Tina Hernandez, the chief academic officer for Lighthouse Community Public Schools, which operates two schools in East Oakland, said that Oakland Undivided has given parents an opportunity to be more involved in their children’s education, since they can now log into the online learning platforms themselves and see their student’s tasks. The pandemic also forced the schools to re-evaluate the way they screen for learning disabilities. Over the past year, Lighthouse has worked with the NAACP to use software to conduct virtual screenings for dyslexia virtually, instead of having students sit side-by-side with an adult, they way they traditionally did it, Hernandez said.
“I don’t know if we would have discovered that before, or even been excited about it before, because we want to sit with every kid and figure out what they know. So we found ways to do that online,” she added.
At Bay Area Technology School, where prior to the pandemic, students already used digital learning software like iReady in class to complement their teachers’ instruction, Oakland Undivided provided laptops for students to take home, allowing them to keep up with their studies online. The flexibility afforded by distance learning also resulted in greater student participation. The East Oakland school had an average daily attendance rate of 95% this year, which superintendent Seth Feldman owed to the distance learning schedule.
For example, if a student missed the bus to school prior to school closures, they could miss an entire day of school, whereas with distance learning, if a student had a setback in the morning, they could still log in from wherever they were, Feldman added.
While school leaders would like to continue to offer a hybrid mode of instruction, the charter school may not be able to because BayTech’s charter doesn’t include hybrid instruction. In order to amend the charter, the school would have to go before the OUSD board of education and get it approved, which wouldn’t be possible before school starts. The decision would also likely be affected by board politics around charter schools.

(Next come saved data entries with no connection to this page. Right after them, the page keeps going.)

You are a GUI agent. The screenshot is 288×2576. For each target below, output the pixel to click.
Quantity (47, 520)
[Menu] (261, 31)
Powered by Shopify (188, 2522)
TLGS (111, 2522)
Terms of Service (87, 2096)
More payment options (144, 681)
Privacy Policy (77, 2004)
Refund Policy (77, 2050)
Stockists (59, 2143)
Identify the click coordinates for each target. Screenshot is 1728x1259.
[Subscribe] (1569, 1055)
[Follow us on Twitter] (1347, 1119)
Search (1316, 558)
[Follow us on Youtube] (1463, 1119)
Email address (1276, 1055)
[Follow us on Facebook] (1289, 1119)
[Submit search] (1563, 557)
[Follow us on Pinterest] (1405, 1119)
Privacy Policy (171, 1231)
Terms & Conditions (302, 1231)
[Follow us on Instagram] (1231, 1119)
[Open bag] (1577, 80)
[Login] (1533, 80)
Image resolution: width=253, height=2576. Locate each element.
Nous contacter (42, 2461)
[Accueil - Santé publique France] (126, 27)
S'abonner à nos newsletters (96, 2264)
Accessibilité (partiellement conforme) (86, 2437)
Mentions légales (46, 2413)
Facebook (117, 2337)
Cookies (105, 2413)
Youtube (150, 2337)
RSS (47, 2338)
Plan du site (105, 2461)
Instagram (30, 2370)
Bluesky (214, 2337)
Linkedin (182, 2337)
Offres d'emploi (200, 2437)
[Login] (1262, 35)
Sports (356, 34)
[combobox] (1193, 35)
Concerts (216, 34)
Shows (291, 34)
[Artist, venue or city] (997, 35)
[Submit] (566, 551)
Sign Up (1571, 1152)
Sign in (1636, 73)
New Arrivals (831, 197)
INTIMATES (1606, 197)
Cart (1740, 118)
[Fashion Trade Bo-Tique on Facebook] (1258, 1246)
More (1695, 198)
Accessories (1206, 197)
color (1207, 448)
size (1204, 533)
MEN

“This should be the new model of education,” Feldman said. “Although we’ve learned a lot and groups of kids have done better, we may have to drop some of this.”
Young, the executive director of The Oakland Reach, echoed Feldman’s sentiments about not returning to the same style of education that schools had before COVID. Particularly in light of rising cases of the Delta variant of COVID-19, Young emphasized that the pandemic isn’t over yet, and technology use should continue to be expanded and supported in schools.
“There could be a world where school gets shut down again in some way, shape or form,” she said. “(Technology) is an important way to build infrastructure and invest in the people, and build the strength of the city. Now that we’ve learned it was such a big gap for us, and we’ve made a lot of headway with it, this isn’t the time to ramp down, this is the time to ramp up.”